Your task —
Rewrite these lines, replacing each occurrence of "column header" with "column heading" and leaving everything else unchanged.

Exercise input —
★ ★ ★ ★ ★ ★ ★

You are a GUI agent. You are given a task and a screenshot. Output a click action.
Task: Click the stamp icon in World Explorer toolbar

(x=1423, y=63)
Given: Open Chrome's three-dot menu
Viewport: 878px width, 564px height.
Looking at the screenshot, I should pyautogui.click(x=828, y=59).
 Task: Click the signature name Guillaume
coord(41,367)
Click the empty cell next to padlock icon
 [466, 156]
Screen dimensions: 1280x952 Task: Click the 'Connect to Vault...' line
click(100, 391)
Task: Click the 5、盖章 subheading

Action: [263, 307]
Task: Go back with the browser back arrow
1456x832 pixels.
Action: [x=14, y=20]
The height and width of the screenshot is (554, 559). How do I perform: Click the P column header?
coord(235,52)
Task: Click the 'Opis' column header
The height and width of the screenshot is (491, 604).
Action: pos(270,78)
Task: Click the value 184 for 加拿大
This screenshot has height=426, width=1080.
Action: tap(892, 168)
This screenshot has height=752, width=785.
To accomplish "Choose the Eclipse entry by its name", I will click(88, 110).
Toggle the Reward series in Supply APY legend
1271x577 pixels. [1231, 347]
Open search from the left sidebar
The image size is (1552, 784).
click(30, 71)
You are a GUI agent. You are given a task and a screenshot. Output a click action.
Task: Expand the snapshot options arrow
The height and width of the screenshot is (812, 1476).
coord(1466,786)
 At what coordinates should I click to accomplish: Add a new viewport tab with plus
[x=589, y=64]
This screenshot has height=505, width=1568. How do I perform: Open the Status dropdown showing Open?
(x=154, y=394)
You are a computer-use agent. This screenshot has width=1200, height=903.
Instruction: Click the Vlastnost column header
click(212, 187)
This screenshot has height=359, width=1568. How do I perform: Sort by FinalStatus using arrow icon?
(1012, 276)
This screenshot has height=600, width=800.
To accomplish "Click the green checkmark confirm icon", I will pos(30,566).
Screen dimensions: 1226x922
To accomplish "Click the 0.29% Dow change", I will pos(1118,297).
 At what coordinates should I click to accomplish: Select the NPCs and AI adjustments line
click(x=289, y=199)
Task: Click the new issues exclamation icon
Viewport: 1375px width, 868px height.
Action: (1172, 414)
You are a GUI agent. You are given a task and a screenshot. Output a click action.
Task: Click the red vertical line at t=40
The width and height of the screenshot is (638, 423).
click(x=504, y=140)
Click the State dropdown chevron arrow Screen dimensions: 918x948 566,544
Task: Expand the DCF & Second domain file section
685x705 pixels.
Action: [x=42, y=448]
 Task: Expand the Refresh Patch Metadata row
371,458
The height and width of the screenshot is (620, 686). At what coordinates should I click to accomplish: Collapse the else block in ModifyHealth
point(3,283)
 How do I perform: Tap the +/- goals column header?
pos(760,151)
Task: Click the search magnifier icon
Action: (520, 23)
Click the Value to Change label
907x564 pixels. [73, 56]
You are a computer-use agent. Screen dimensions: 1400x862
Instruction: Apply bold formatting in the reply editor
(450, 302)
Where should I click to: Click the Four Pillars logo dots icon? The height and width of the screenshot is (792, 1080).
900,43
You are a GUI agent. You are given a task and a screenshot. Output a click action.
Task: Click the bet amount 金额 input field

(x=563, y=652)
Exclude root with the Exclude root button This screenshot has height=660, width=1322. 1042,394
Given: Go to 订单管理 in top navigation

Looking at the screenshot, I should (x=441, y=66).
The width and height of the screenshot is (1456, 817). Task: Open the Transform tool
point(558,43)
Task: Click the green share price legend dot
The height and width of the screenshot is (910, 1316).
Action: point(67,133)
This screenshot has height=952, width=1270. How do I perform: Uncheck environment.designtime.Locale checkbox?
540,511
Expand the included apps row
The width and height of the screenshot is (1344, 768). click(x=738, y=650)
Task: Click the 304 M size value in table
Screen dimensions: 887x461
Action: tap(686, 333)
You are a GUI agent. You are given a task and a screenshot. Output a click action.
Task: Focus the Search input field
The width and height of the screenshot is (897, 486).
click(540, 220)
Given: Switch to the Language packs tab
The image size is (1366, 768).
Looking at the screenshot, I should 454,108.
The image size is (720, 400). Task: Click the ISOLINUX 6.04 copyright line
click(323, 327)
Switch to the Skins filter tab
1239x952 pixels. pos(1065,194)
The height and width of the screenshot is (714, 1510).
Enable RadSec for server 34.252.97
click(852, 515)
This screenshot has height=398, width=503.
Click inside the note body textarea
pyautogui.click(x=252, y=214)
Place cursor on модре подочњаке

★ ★ ★ ★ ★ ★ ★

Exercise output —
You are a GUI agent. You are given a task and a screenshot. Output a click action.
Task: Click the stamp icon in World Explorer toolbar

(x=1423, y=63)
Given: Open Chrome's three-dot menu
Viewport: 878px width, 564px height.
Looking at the screenshot, I should pyautogui.click(x=828, y=59).
 Task: Click the signature name Guillaume
coord(41,367)
Click the empty cell next to padlock icon
 [466, 156]
Screen dimensions: 1280x952 Task: Click the 'Connect to Vault...' line
click(100, 391)
Task: Click the 5、盖章 subheading

Action: [263, 307]
Task: Go back with the browser back arrow
1456x832 pixels.
Action: [x=14, y=20]
The height and width of the screenshot is (554, 559). How do I perform: Click the P column heading?
coord(235,52)
Task: Click the 'Opis' column heading
The height and width of the screenshot is (491, 604).
Action: pos(270,78)
Task: Click the value 184 for 加拿大
This screenshot has height=426, width=1080.
Action: tap(892, 168)
This screenshot has height=752, width=785.
To accomplish "Choose the Eclipse entry by its name", I will click(88, 110).
Toggle the Reward series in Supply APY legend
1271x577 pixels. [1231, 347]
Open search from the left sidebar
The image size is (1552, 784).
click(30, 71)
You are a GUI agent. You are given a task and a screenshot. Output a click action.
Task: Expand the snapshot options arrow
The height and width of the screenshot is (812, 1476).
coord(1466,786)
 At what coordinates should I click to accomplish: Add a new viewport tab with plus
[x=589, y=64]
This screenshot has height=505, width=1568. How do I perform: Open the Status dropdown showing Open?
(x=154, y=394)
You are a computer-use agent. This screenshot has width=1200, height=903.
Instruction: Click the Vlastnost column heading
click(212, 187)
This screenshot has height=359, width=1568. How do I perform: Sort by FinalStatus using arrow icon?
(1012, 276)
This screenshot has height=600, width=800.
To accomplish "Click the green checkmark confirm icon", I will pos(30,566).
Screen dimensions: 1226x922
To accomplish "Click the 0.29% Dow change", I will pos(1118,297).
 At what coordinates should I click to accomplish: Select the NPCs and AI adjustments line
click(x=289, y=199)
Task: Click the new issues exclamation icon
Viewport: 1375px width, 868px height.
Action: (1172, 414)
You are a GUI agent. You are given a task and a screenshot. Output a click action.
Task: Click the red vertical line at t=40
The width and height of the screenshot is (638, 423).
click(x=504, y=140)
Click the State dropdown chevron arrow Screen dimensions: 918x948 566,544
Task: Expand the DCF & Second domain file section
685x705 pixels.
Action: [x=42, y=448]
 Task: Expand the Refresh Patch Metadata row
371,458
The height and width of the screenshot is (620, 686). At what coordinates should I click to accomplish: Collapse the else block in ModifyHealth
point(3,283)
 How do I perform: Tap the +/- goals column heading?
pos(760,151)
Task: Click the search magnifier icon
Action: (520, 23)
Click the Value to Change label
907x564 pixels. [73, 56]
You are a computer-use agent. Screen dimensions: 1400x862
Instruction: Apply bold formatting in the reply editor
(450, 302)
Where should I click to: Click the Four Pillars logo dots icon? The height and width of the screenshot is (792, 1080).
900,43
You are a GUI agent. You are given a task and a screenshot. Output a click action.
Task: Click the bet amount 金额 input field

(x=563, y=652)
Exclude root with the Exclude root button This screenshot has height=660, width=1322. 1042,394
Given: Go to 订单管理 in top navigation

Looking at the screenshot, I should (x=441, y=66).
The width and height of the screenshot is (1456, 817). Task: Open the Transform tool
point(558,43)
Task: Click the green share price legend dot
The height and width of the screenshot is (910, 1316).
Action: point(67,133)
This screenshot has height=952, width=1270. How do I perform: Uncheck environment.designtime.Locale checkbox?
540,511
Expand the included apps row
The width and height of the screenshot is (1344, 768). click(x=738, y=650)
Task: Click the 304 M size value in table
Screen dimensions: 887x461
Action: tap(686, 333)
You are a GUI agent. You are given a task and a screenshot. Output a click action.
Task: Focus the Search input field
The width and height of the screenshot is (897, 486).
click(540, 220)
Given: Switch to the Language packs tab
The image size is (1366, 768).
Looking at the screenshot, I should 454,108.
The image size is (720, 400). Task: Click the ISOLINUX 6.04 copyright line
click(323, 327)
Switch to the Skins filter tab
1239x952 pixels. pos(1065,194)
The height and width of the screenshot is (714, 1510).
Enable RadSec for server 34.252.97
click(852, 515)
This screenshot has height=398, width=503.
Click inside the note body textarea
pyautogui.click(x=252, y=214)
Place cursor on модре подочњаке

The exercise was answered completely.